I am attempting to re-implement backpropagation on my own for didactic purposes, but am running into some issues. I am trying to work backwards from a simple network, starting with LogSoftmax + NLLLoss, but I am unable to match the calculated gradient of the input to the LogSoftmax layer as calculated by autograd.
import torch
import torch.nn
new_relu_feats = torch.Tensor([[1,0,3]])
new_relu_feats.requires_grad = True
logits = torch.nn.LogSoftmax(dim=1)(new_relu_feats)
logits.retain_grad()
label = torch.LongTensor([1])
loss = torch.nn.NLLLoss()(logits, label)
loss.backward()
sm = torch.nn.Softmax(dim=1)(new_relu_feats)
dloss_dlogits = torch.Tensor([[0,-1,0]])
logits.grad # This matches above
dlogits_dnew_relu_feat = torch.Tensor([[[1-sm[0][0], -sm[0][0], -sm[0][0]], [-sm[0][1], 1-sm[0][1], -sm[0][1]], [-sm[0][2], -sm[0][2], 1-sm[0][2]]]])
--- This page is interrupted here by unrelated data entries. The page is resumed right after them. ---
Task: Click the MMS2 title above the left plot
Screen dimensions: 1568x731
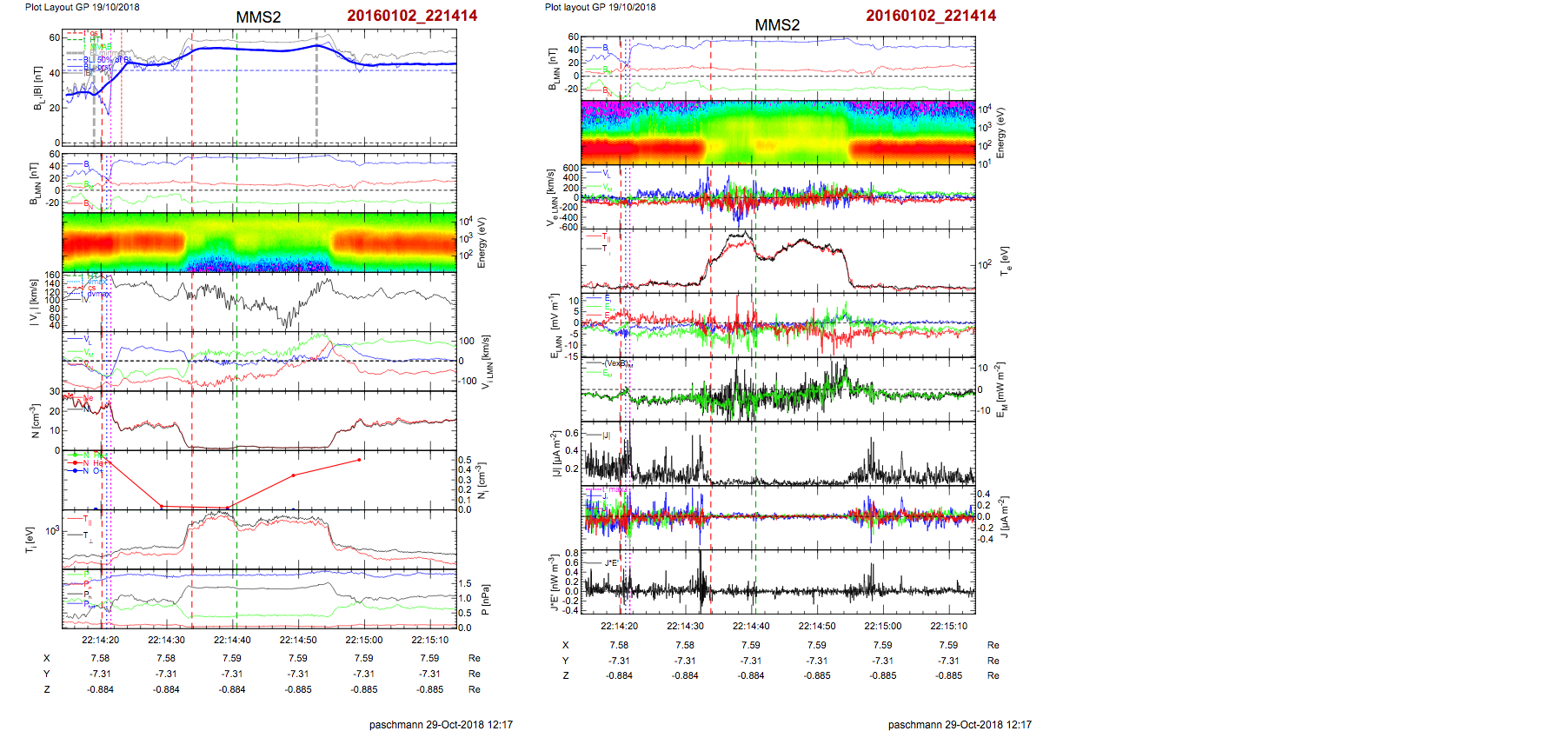Action: (x=258, y=17)
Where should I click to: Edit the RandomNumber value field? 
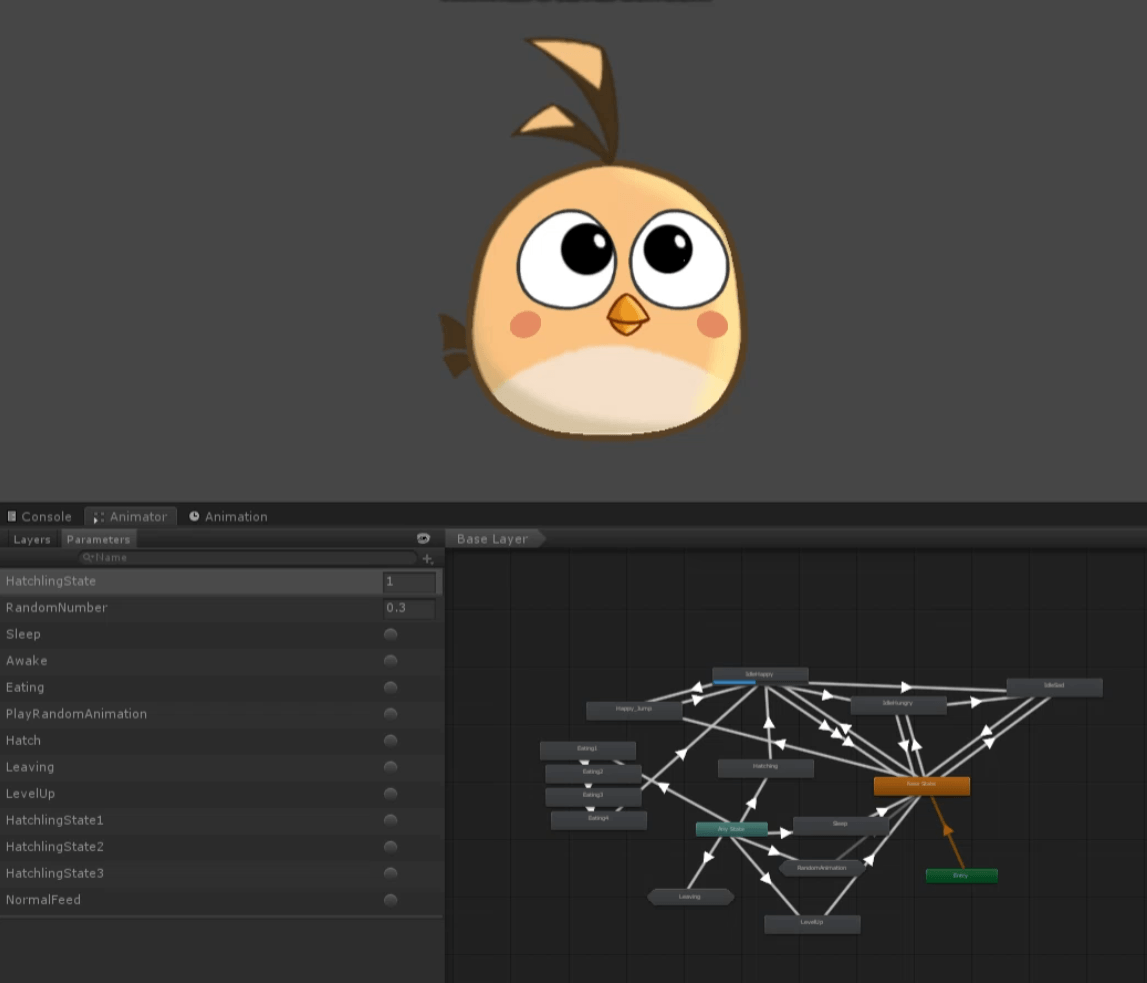coord(409,607)
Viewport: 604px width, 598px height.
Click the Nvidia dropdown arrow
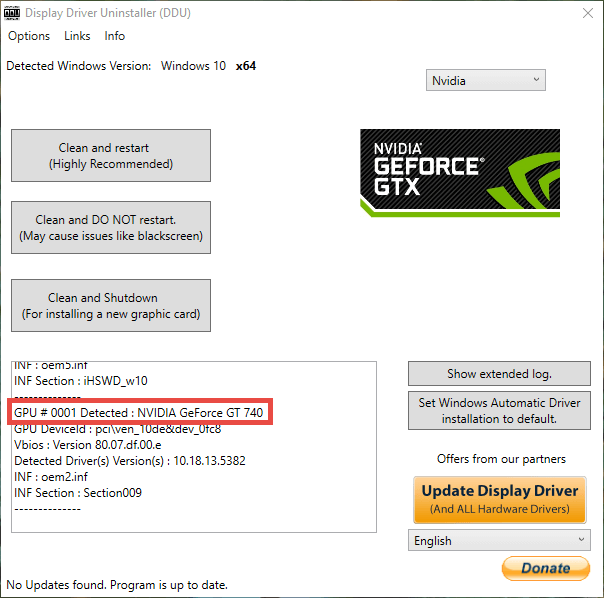point(536,80)
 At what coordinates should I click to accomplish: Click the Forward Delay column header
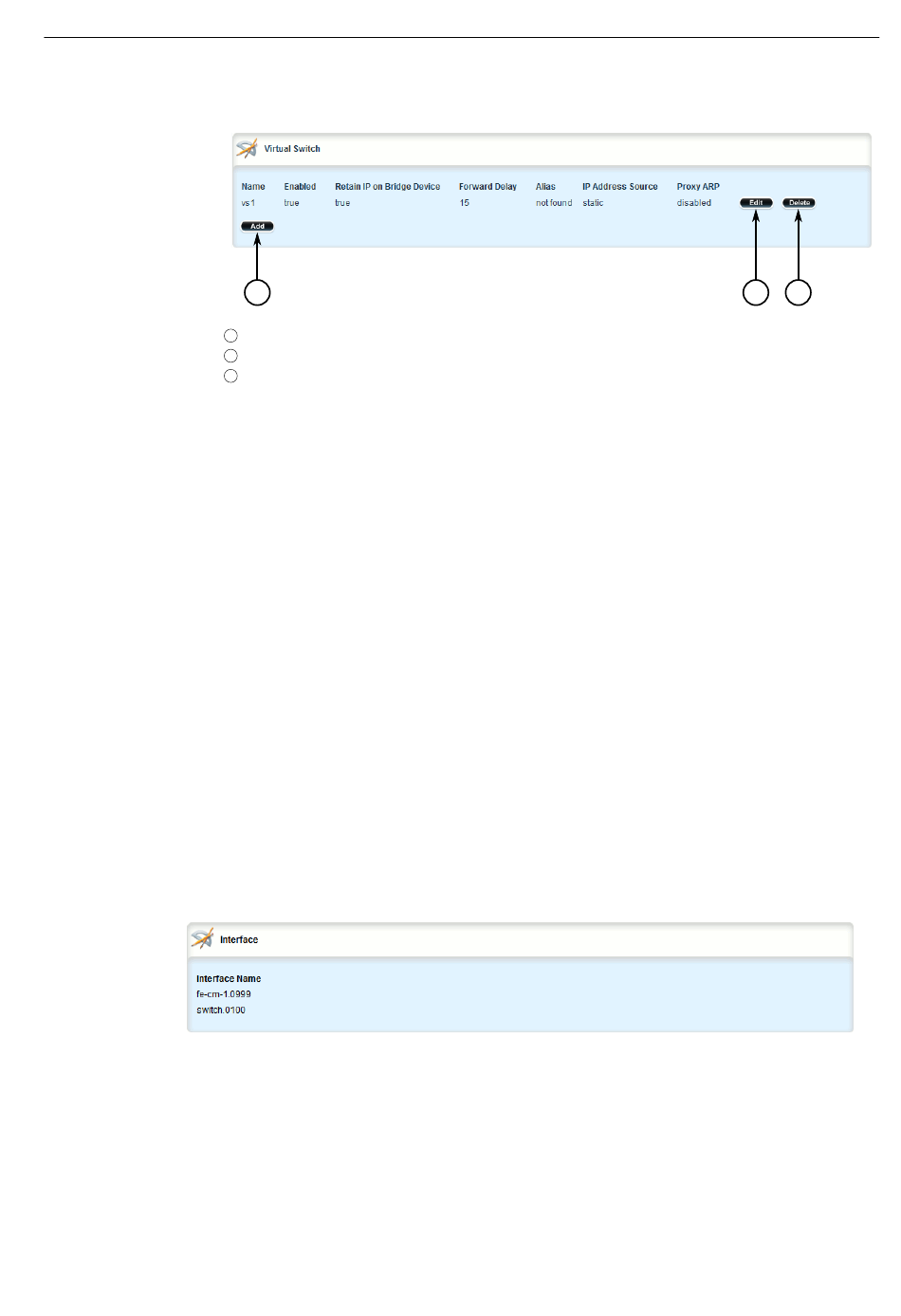pyautogui.click(x=487, y=187)
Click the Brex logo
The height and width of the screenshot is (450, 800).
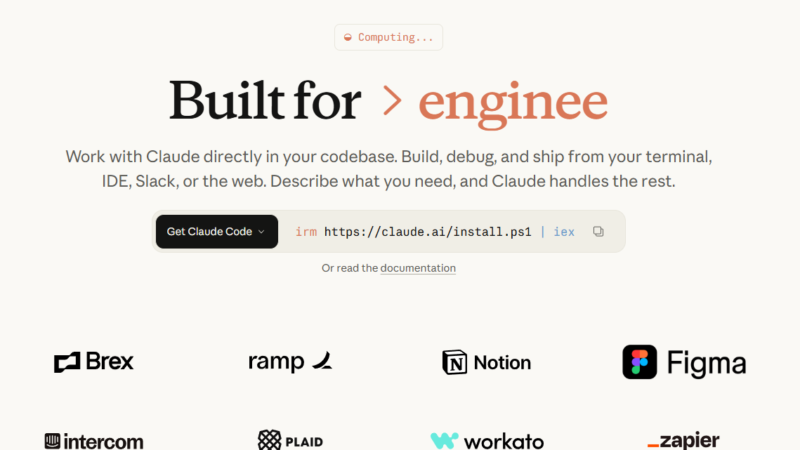point(94,362)
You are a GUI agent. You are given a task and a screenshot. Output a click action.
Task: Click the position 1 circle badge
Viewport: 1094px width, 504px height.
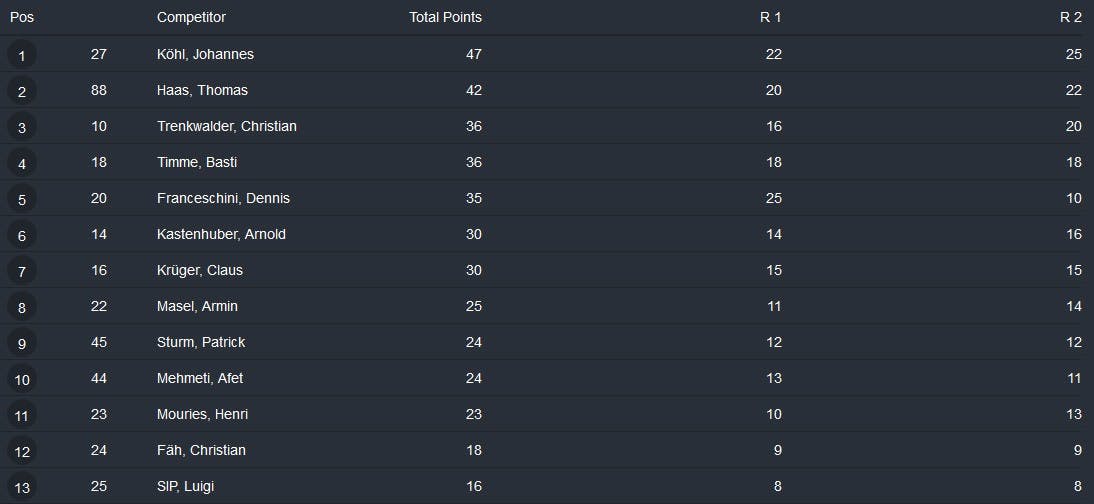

dloss_dlogits * dlogits_dnew_relu_feat
# This does not entirely match above, but the middle column does (corresponding to the correct class)
new_relu_feats.grad
Is this correct, but the matrix is eventually reshaped for efficiency by simply selecting the portions that are non-zero (aka corresponding to the correct class)?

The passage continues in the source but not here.